─── Texto de la página ───
En Nuestro barrio vivían muchos niños. Un día, una vecina trajo a mi hija Diana, que entonces tenía cuatro años, y me mostró que la niña tenía unas pequeñas lesiones en la piel. Me dijo que era impétigo, una enfermedad que probablemente le había contagiado su hijo. Después agregó que yo tendría que llevarla al médico, para que éste le diera medicamentos o inyecciones. También me ofreció una loción para que le pasara en la piel antes de ir al médico. Yo le agradecí y le dije que íbamos a orar para que la niña sanara. Por la cara que puso, dio señas de no entender de qué hablaba yo.
Mi padre había sido estudiante de la Christian Science toda su vida y mi madre había comenzado a estudiarla poco después de casarse. Por lo tanto, yo estaba acostumbrada a recurrir a Dios cuando tenía algún problema. Pero ésta era la primera vez que tenía que hacerlo para ayudar a otra persona, y me sentía responsable por el bienestar de mi hija.
Comencé a orar. Llevé a Diana adentro de la casa, la puse en la cama, me senté y comencé a leerle historias de la Biblia y a cantarle sus himnos favoritos. La oración me hizo sentir bien, por lo que la dejé jugando, mientras yo me ocupaba de lavar la ropa, preparar la cena y cuidar de su hermano menor.
Más tarde volví a examinarle la piel y encontré que tenía más manchas que antes.
Mi esposo hacía poco que conocía la Christian Science, pero apoyaba mi decisión de confiar en la oración para sanar a nuestros hijos. Mientras esperaba que Dios hiciera Su obra, cerré las cortinas y llevé a mis hijos adentro, como si tratara de protegerlos de las miradas de los vecinos. En lugar de saber que su verdadero ser estaba escondido "con Cristo en Dios", como dice la Biblia, Colosenses 3:3. trataba de impedir que la vieran.
───
▶ Consigna:
Prosigue el relato sobre el impétigo de Diana desde el punto en que se interrumpe. Los registros son un material aparte, independiente del relato.
─── Datos almacenados ───
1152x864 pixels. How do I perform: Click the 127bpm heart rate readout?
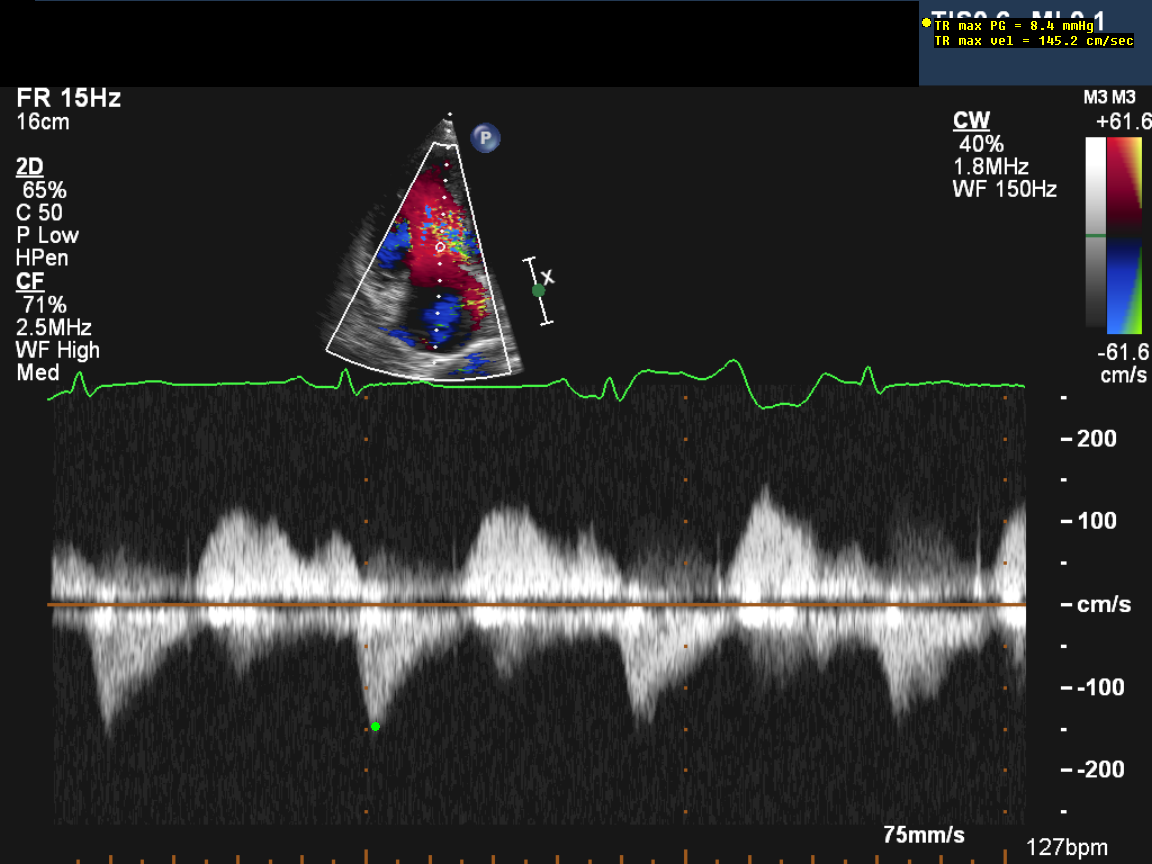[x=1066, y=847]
───
─── Datos almacenados ───
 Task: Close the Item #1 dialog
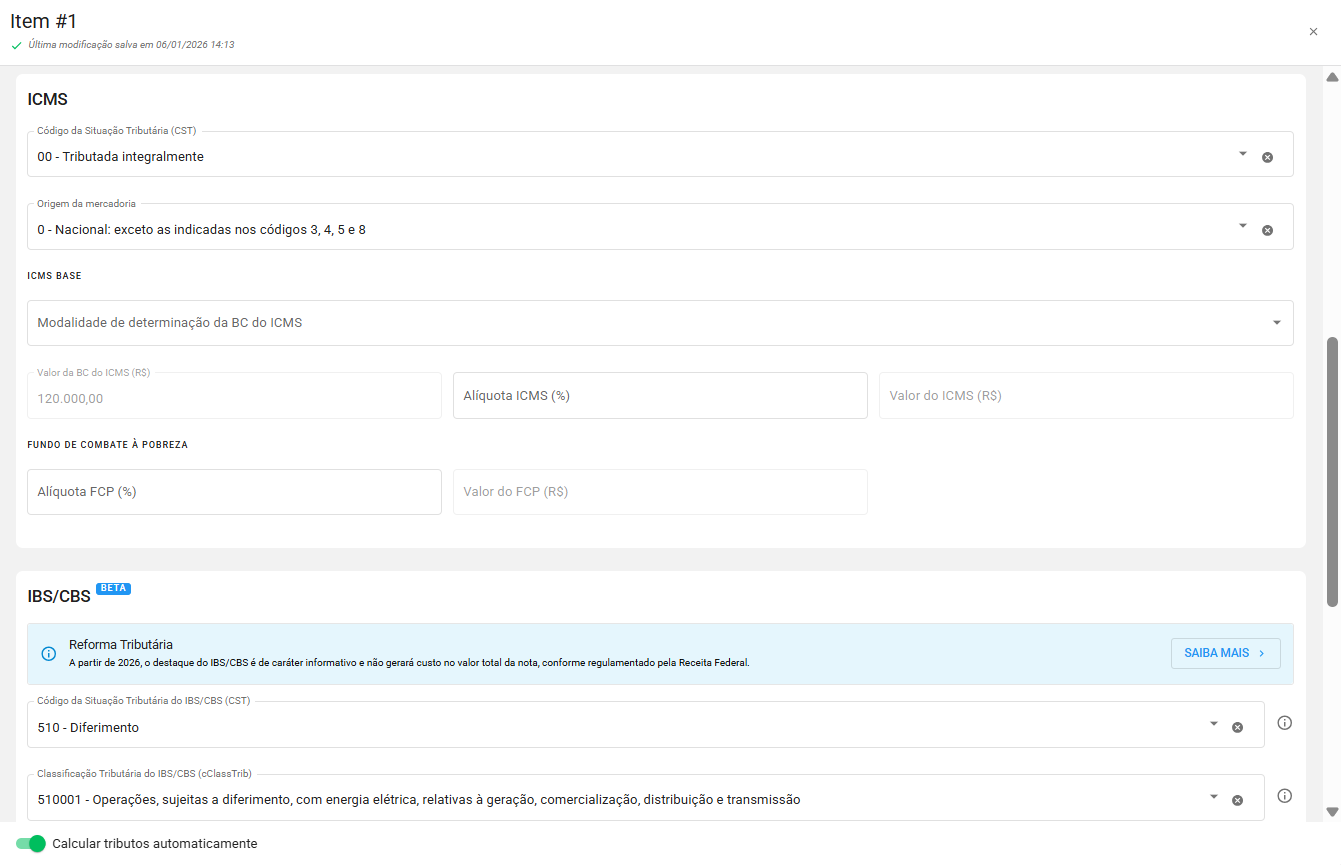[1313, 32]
───
─── Datos almacenados ───
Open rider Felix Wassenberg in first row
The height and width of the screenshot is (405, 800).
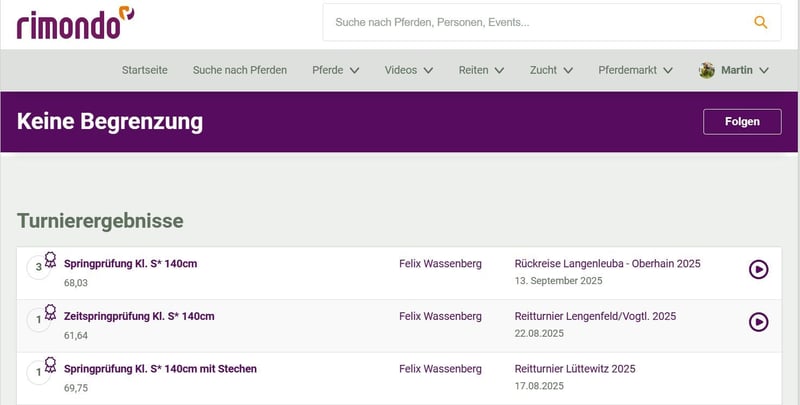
───
▶ Espacio de respuesta:
Oré durante varios días en medio de las tareas domésticas y a cada rato miraba la piel de Diana, sólo para encontrarla peor que antes. Entonces me di cuenta de que debía de estar haciendo algo mal. La niña estaba feliz, se sentía bien y no se quejaba, pero estaba desconcertada porque no le permitía jugar con sus amigas.
Finalmente llamé a mi papá y le conté lo que ocurría. Él me pidió que dejara de considerar a mi hija como una posesión personal y de sentir que su bienestar dependía de mí, pues ella le pertenecía completamente a Dios. Me dijo que yo "reflejaba la capacidad de Dios". Evidentemente, yo no me estaba acordando de eso. En mi interior sabía que Dios siempre me había cuidado y amado. ¿Acaso ese mismo cuidado y amor no se aplicaban también a mi hija?
Sentí alivio al escucharlo. Después de hablar con él, volví a la habitación de Diana y le pregunté si quería jugar en la bañera (su pasatiempo favorito). Durante varios días no le había permitido hacer esto, creo que por temor a las consecuencias. Abrí las cortinas, puse música, llené la bañera de espuma, le di a Diana sus juguetes y la dejé que se entretuviera.
Cuando la saqué de la bañera, vi en ella restos de piel seca, y me acordé del relato bíblico del hombre a quien Jesús había sanado de lepra. El relato bíblico dice: "Y así que el hubo hablado, al instante la lepra se fue de aquél, y quedó limpio". Marcos 1:42. El hombre había tenido fe en el poder de Dios para sanarlo, y únicamente pidió ser limpiado, y lo fue. Ahora también nuestra hija se había sanado. Su piel lucía nueva y tenía un color rosado, que en pocos días se tornó normal. Todos agradecimos a Dios por esta maravillosa curación. Diana nunca más volvió a sufrir de esa afección.